Periodic Cloudflare Worker datacenter allocation issues?

By way of background:

Limited testing (10-20k requests per day), small number of users spread over a number of different ISPs/■■■, all GEO-IP as GB (they are in GB). Cloudflare free plan on the domain, with paid for Workers.

The vast majority of these GB requests are terminated in LHR (i.e. GB). Periodically however I can see the workers being triggered in (very) far flung DCs (e.g. Australia) at which point response times go through the roof - as both the users’ data must traverse the entire world to/from the Worker, along with any subsequent requests from the Worker itself back to API endpoints in GB.

I have manually tested based on the following:

  • Same source IP/AS
  • Based on the DNS response at the start time of testing - hard-coded one of the IPs in /etc/hosts (i.e. all requests for testing will be sent to the same IP)
  • Ping times (throughout the testing) to said IP are all ~6ms
  • Traceroutes, sent immediately prior each test (new TCP session per test), are identical

3 requests, sent within seconds of each other - 2 ended up in LHR and 1 in BNE (AUS :sob:). Observed response times correspond with DC (i.e. AUS requests = slow).

On a more general note - this appears to occur sometimes just for a few hours (e.g. through the evening, in GB) or sometimes for a day or more - then it can be weeks before it occurs again. If I had to guess I suspect it first started occurring within the last year/6 months or so (note: with no noticeable change in users/number of requests/etc). Most recently this occurred 2021-04-28 ~16:10 > ~22:20 (BST).

I accept that by attempting to build a service on “the cloud”, in this case Cloudflare’s edge worker infrastructure, I’m entirely reliant on said provider’s ability (or willingness, in the absence of a Business or Enterprise plan) to service those requests in a timely manner.

I do not however think it unreasonable to not expect requests to be serviced by Cloudflare’s edge at the very farthest point on earth from the users’ initiating those requests. “Nice service you have there - how would you like its packets to travel around the earth twice?

To the question at hand:

Has anyone else observed such wild mismatches between client GEO-IPs and CF Worker DCs?

Does Cloudflare’s DC Worker allocation logic/control have any regional awareness? and is this plan-specific?

Higher plan do get higher priority. I presume this extends to workers compute too.

For example most eyeballs in the UK were going to AMS or CDG in Feb and early March on the Pro $20 plan. On the free plan eyeballs in Spain were skipping Madrid and going to Canada and sometimes further afield. I suspect your worker observation will tally with watch -n1 https://www.yourdomain.com /cdn-cgi/trace. Recent data center recent upgrades have improved, but there are still more upgrades in the next few months, where there is contention at the nearest eyeball ingestion point the free plans and Pro plan are booted out to anywhere from the next country to 6000km away fairly quickly.

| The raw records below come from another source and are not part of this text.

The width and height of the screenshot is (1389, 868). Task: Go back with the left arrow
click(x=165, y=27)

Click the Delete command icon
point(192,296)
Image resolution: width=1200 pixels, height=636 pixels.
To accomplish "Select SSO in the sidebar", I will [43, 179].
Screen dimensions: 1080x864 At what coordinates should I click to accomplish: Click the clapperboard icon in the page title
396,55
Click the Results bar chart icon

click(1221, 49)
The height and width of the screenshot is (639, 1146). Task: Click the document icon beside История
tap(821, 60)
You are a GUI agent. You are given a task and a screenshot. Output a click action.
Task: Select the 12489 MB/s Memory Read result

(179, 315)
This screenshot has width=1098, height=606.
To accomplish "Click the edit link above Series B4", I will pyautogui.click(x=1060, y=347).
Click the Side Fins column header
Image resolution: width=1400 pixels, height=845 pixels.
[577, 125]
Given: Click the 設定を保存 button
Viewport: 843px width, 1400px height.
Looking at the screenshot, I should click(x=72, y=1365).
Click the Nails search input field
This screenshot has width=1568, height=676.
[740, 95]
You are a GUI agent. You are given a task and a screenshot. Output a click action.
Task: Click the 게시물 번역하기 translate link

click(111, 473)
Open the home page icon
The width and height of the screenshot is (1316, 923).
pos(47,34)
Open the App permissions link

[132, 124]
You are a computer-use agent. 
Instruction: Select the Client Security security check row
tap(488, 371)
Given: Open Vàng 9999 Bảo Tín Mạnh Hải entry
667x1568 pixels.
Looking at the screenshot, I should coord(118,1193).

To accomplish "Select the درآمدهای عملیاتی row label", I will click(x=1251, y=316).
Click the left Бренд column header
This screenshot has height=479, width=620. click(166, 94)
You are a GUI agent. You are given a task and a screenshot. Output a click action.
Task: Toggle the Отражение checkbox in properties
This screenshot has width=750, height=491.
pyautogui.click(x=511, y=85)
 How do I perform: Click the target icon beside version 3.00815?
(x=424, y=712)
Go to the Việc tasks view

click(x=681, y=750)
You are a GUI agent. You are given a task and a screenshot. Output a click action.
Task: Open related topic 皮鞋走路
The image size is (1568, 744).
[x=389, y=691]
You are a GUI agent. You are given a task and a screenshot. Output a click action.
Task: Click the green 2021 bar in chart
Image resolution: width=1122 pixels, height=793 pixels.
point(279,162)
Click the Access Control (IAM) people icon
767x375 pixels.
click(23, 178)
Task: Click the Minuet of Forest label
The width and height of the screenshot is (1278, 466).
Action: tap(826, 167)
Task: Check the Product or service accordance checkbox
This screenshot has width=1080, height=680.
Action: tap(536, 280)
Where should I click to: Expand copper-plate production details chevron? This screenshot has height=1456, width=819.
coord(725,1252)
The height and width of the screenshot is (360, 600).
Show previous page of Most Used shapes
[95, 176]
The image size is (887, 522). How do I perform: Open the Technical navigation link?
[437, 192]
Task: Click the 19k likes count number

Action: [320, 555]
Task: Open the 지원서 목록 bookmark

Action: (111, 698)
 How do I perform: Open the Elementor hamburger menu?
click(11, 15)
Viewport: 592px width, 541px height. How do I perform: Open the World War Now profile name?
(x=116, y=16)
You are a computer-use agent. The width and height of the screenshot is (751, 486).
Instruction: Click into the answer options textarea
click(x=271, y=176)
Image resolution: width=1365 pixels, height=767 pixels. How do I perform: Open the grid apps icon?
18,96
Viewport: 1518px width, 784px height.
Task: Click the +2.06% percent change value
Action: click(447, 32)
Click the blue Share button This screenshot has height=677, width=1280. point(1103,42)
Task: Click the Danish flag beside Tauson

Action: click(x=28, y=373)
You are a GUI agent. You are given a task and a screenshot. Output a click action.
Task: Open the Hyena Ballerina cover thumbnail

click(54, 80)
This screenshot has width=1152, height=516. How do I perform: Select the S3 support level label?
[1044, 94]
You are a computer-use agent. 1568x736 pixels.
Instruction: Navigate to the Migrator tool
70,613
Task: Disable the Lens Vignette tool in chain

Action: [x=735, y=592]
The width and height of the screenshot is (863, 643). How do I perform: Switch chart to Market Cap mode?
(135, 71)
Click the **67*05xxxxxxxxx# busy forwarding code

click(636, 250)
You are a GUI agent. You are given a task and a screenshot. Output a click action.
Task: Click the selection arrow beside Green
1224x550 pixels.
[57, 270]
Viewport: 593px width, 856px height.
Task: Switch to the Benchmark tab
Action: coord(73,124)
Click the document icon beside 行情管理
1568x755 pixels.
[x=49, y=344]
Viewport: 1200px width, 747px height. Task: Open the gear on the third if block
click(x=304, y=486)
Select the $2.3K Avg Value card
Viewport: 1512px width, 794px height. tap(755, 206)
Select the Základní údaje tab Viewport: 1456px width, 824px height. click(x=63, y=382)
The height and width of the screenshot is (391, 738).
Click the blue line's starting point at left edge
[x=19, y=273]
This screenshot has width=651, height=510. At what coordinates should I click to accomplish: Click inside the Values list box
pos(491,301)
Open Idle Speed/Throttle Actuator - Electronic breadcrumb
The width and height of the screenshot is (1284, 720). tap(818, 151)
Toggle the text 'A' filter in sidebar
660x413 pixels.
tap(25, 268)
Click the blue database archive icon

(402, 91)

I appreciate Cloudflare have to manage their (finite) resources as they see fit - although the possible absence (even if only for free plans?) of any sort of regional considerations, from a cloud optimization provider when distributing traffic, does seem like an oversight.

During yesterday’s period (listed above) ~40% of the requests from GB users executed in non-EU DCs.

Yes I thought it was extremely odd too, esp the Madrid / Canada (not workers, just proxying) example given they have dozens of data centers throughout Europe. Tried reaching out to support but 99% of time they don’t understand the routing themselves.

I’ve not contacted support, I’m keen to understand other people’s real-world experiences (especially on Business or Enterprise plans).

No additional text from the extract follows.